Thursday, March 26, 2020

Coronavirus: A couple of thoughts on the model that limits infections in a non-immune population

The model described in previous posts, in which the portion of an exposed population that contracts an infection is dependent on the distribution of susceptibility and exposures, may benefit from a couple of points:

1.) While it may be the case that no one is completely immune, i.e. that they will not contract an infection regardless of their exposure, most people are relatively immune, i.e. they are more or less likely to contract an infection for a given exposure than someone else. Thus, as a theoretical matter, everyone can get the infection (although even if everyone were completely susceptible herd immunity would limit exposures) as a practical matter, for a given outbreak, the dynamics of how the disease spreads from more susceptible to less susceptible populations limits the extent of the epidemic.

2.) As per 1.) above, the uninfected population remains susceptible to infection given the right environment. Thus, a new epidemic, for example in the fall, is entirely possible, although it would likely have to start with a different set of dynamics. This distinguishes epidemics that are limited because a majority of the population has already been exposed from one in which the susceptibility to infection varies. Another distinguishing factor is that, in the latter population, a low level of infections continues, as for example occurred in Diamond Princess passengers.

3.) A population that has varying susceptibilities to infections appears somewhat abstract, and even though it makes sense to assume that not everyone has the same risk of infection given the same level of exposure, such differences seem far-fetched in real-world modeling. This is one way in which it might come about:

Assume that there are three dominant modes of exposure that transmit an infection: inhaling infected droplets, inoculating the oral or nasal pharynx directly, or by coming into contact with infected blood. The exposures representing the first type vary widely in the degree of associated risk. Passing through a room and breathing the air in the same room as someone with the infection is one degree of risk, but likely at a very low, almost negligible level. An intimate, hour long conversation within a foot of each each other a higher risk of the same type of spread, but one would assume that if a virus spreads easily just by breathing in infected air, is would be almost certain to infect the population to the level of herd immunity. Furthermore, we may assume that an individual's susceptibility to infection depends on personal factors: the type of viral receptors a person may have in his nasopharynx, which may in turn be affected by smoking status, medications, genetics, etc. It may be affected by anatomy or the quality of mucus or chronic inflammation. Regardless, we may consider that the population that is susceptible to infection by this route comprises the left hand side of the exposure-population curve. they are infected most easily and would be expected to contract the infection earliest in the epidemic.

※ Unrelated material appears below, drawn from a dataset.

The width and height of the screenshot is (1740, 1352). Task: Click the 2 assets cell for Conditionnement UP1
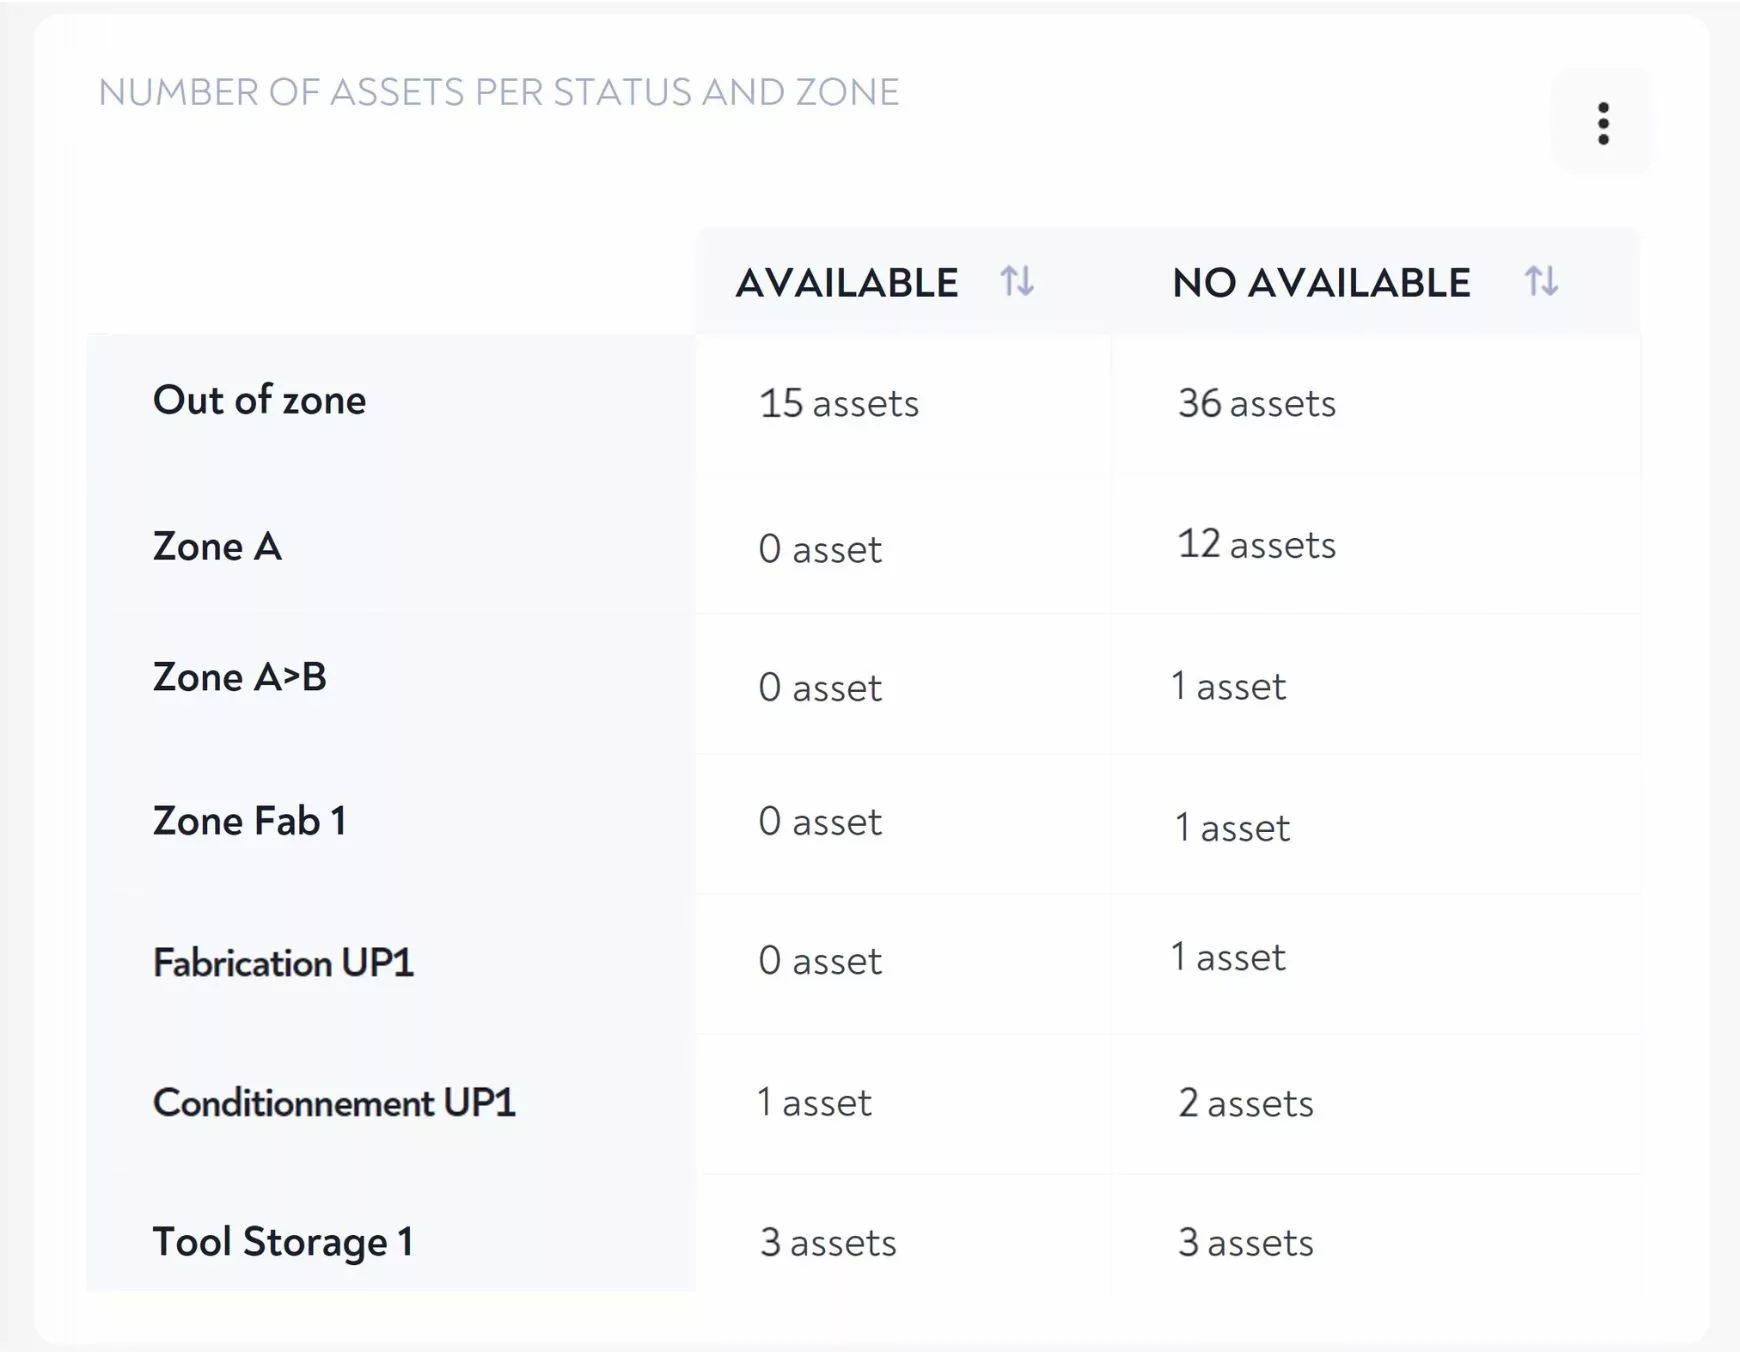1245,1103
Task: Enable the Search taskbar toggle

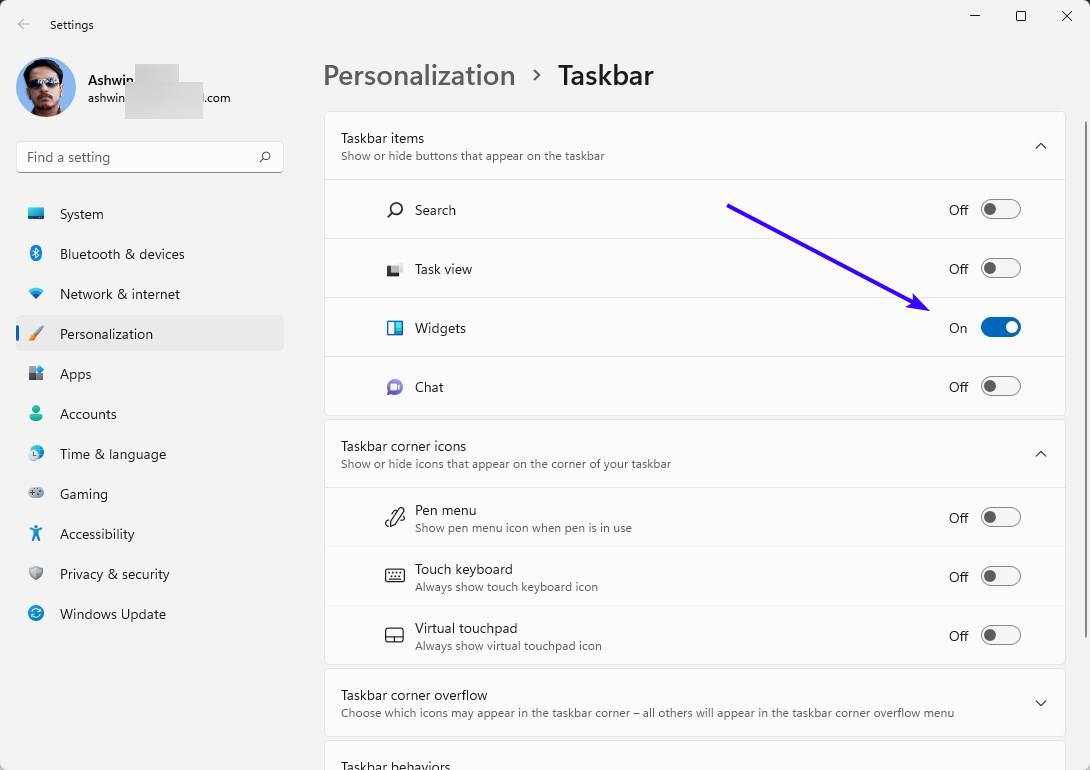Action: point(1000,210)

The second group of people is relatively resistant to contracting infection just by breathing in. Although possible, the disease is unlikely to spread widely in this population simple by inhaling infected aerosol droplets. However, this group is susceptible to directly inoculating themselves by delivering virus directly into their oral pharynx, and especially their tongue, with virus they pick up on their fingers. A simple act of eating food with their unwashed fingers may be sufficient. Thus, while this group is more resistant than the previous one, it is still susceptible, and importantly, a large part of this susceptibility is behavioral.

The third group is very unlikely to contract infection by inhaling infected aerosols, and exhibit limited behaviors that predispose to direct inoculation from one's own hand. they are unlikely to become infected unless they come into significant contact with the infected bodily fluid; blood, sputum, urine etc. These people may be infected, but are very unlikely to do so.

Varying susceptibility to infection may be genetic, or come from partial immunity due to exposure to similar pathogens in the past, or because of co-infections that interfere with the new pathogen's ability to infect the host. Some people may simply have a better immune system.

Regardless of the case, if the first group of people, i.e. those who can be infected easily through aerosol spread is relatively small, and there is significant difference in the ability of the virus to establish infections between the two groups, the infection will spread widely in first group and begin to die out before it can establish a large enough presence in the more resistant populations to continue to spread.